---- Excerpted data

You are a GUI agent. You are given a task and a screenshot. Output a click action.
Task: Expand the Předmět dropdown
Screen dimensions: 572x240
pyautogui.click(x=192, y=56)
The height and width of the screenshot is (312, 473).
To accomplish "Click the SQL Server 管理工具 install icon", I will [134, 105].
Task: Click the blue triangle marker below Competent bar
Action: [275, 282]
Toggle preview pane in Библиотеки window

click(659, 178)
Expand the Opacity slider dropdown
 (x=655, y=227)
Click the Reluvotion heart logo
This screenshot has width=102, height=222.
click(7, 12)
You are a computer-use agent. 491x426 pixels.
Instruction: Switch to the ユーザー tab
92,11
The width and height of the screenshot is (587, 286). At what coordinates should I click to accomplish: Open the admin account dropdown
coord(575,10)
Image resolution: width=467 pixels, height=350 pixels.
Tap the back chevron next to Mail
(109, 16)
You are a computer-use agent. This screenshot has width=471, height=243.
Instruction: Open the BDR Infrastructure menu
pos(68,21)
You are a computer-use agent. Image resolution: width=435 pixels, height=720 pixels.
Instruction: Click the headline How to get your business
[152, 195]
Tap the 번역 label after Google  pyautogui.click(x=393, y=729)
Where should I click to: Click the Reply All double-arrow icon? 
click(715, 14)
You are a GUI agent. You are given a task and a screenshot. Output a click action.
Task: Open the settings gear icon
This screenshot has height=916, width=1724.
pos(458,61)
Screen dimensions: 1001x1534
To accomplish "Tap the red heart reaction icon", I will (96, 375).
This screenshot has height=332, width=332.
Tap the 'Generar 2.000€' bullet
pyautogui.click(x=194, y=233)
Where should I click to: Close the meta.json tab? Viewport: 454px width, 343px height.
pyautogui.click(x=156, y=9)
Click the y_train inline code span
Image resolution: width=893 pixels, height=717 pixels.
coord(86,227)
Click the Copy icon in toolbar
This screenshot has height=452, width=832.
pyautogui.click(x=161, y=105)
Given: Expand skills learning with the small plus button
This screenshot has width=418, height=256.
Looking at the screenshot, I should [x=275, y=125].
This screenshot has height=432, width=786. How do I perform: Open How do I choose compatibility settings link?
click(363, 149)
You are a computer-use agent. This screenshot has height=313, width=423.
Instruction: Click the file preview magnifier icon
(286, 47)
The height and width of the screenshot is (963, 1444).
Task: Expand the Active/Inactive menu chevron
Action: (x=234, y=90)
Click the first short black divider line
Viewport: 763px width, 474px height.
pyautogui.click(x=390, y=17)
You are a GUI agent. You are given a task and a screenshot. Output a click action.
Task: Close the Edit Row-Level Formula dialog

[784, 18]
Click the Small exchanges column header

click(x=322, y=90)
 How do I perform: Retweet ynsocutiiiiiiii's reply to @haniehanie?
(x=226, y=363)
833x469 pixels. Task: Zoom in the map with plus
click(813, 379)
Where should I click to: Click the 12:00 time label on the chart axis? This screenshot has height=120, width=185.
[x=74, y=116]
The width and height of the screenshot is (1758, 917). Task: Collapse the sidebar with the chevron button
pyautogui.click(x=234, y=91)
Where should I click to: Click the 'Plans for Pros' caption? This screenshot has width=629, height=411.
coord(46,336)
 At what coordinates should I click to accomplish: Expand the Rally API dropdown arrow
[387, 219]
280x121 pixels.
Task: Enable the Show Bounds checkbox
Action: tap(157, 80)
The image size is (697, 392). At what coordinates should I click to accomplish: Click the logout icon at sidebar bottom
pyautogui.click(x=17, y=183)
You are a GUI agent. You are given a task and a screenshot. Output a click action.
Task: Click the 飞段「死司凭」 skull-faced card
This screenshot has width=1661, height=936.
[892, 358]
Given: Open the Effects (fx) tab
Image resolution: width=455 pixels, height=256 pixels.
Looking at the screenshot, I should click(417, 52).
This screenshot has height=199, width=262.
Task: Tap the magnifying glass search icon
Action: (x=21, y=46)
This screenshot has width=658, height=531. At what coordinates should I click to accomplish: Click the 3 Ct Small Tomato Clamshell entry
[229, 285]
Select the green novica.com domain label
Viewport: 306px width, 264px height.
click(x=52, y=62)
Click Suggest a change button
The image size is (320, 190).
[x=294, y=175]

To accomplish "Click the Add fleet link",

--------

§ What the task requires:
Every entry should be transcribed exactly, with nothing omitted.

§ Response below:
You are a GUI agent. You are given a task and a screenshot. Output a click action.
Task: Expand the Předmět dropdown
Screen dimensions: 572x240
pyautogui.click(x=192, y=56)
The height and width of the screenshot is (312, 473).
To accomplish "Click the SQL Server 管理工具 install icon", I will [134, 105].
Task: Click the blue triangle marker below Competent bar
Action: [275, 282]
Toggle preview pane in Библиотеки window

click(659, 178)
Expand the Opacity slider dropdown
 (x=655, y=227)
Click the Reluvotion heart logo
This screenshot has width=102, height=222.
click(7, 12)
You are a computer-use agent. 491x426 pixels.
Instruction: Switch to the ユーザー tab
92,11
The width and height of the screenshot is (587, 286). At what coordinates should I click to accomplish: Open the admin account dropdown
coord(575,10)
Image resolution: width=467 pixels, height=350 pixels.
Tap the back chevron next to Mail
(109, 16)
You are a computer-use agent. This screenshot has width=471, height=243.
Instruction: Open the BDR Infrastructure menu
pos(68,21)
You are a computer-use agent. Image resolution: width=435 pixels, height=720 pixels.
Instruction: Click the headline How to get your business
[152, 195]
Tap the 번역 label after Google  pyautogui.click(x=393, y=729)
Where should I click to: Click the Reply All double-arrow icon? 
click(715, 14)
You are a GUI agent. You are given a task and a screenshot. Output a click action.
Task: Open the settings gear icon
This screenshot has height=916, width=1724.
pos(458,61)
Screen dimensions: 1001x1534
To accomplish "Tap the red heart reaction icon", I will (96, 375).
This screenshot has height=332, width=332.
Tap the 'Generar 2.000€' bullet
pyautogui.click(x=194, y=233)
Where should I click to: Close the meta.json tab? Viewport: 454px width, 343px height.
pyautogui.click(x=156, y=9)
Click the y_train inline code span
Image resolution: width=893 pixels, height=717 pixels.
coord(86,227)
Click the Copy icon in toolbar
This screenshot has height=452, width=832.
pyautogui.click(x=161, y=105)
Given: Expand skills learning with the small plus button
This screenshot has width=418, height=256.
Looking at the screenshot, I should [x=275, y=125].
This screenshot has height=432, width=786. How do I perform: Open How do I choose compatibility settings link?
click(363, 149)
You are a computer-use agent. This screenshot has height=313, width=423.
Instruction: Click the file preview magnifier icon
(286, 47)
The height and width of the screenshot is (963, 1444).
Task: Expand the Active/Inactive menu chevron
Action: (x=234, y=90)
Click the first short black divider line
Viewport: 763px width, 474px height.
pyautogui.click(x=390, y=17)
You are a GUI agent. You are given a task and a screenshot. Output a click action.
Task: Close the Edit Row-Level Formula dialog

[784, 18]
Click the Small exchanges column header

click(x=322, y=90)
 How do I perform: Retweet ynsocutiiiiiiii's reply to @haniehanie?
(x=226, y=363)
833x469 pixels. Task: Zoom in the map with plus
click(813, 379)
Where should I click to: Click the 12:00 time label on the chart axis? This screenshot has height=120, width=185.
[x=74, y=116]
The width and height of the screenshot is (1758, 917). Task: Collapse the sidebar with the chevron button
pyautogui.click(x=234, y=91)
Where should I click to: Click the 'Plans for Pros' caption? This screenshot has width=629, height=411.
coord(46,336)
 At what coordinates should I click to accomplish: Expand the Rally API dropdown arrow
[387, 219]
280x121 pixels.
Task: Enable the Show Bounds checkbox
Action: tap(157, 80)
The image size is (697, 392). At what coordinates should I click to accomplish: Click the logout icon at sidebar bottom
pyautogui.click(x=17, y=183)
You are a GUI agent. You are given a task and a screenshot. Output a click action.
Task: Click the 飞段「死司凭」 skull-faced card
This screenshot has width=1661, height=936.
[892, 358]
Given: Open the Effects (fx) tab
Image resolution: width=455 pixels, height=256 pixels.
Looking at the screenshot, I should click(417, 52).
This screenshot has height=199, width=262.
Task: Tap the magnifying glass search icon
Action: (x=21, y=46)
This screenshot has width=658, height=531. At what coordinates should I click to accomplish: Click the 3 Ct Small Tomato Clamshell entry
[229, 285]
Select the green novica.com domain label
Viewport: 306px width, 264px height.
click(x=52, y=62)
Click Suggest a change button
The image size is (320, 190).
[x=294, y=175]

To accomplish "Click the Add fleet link",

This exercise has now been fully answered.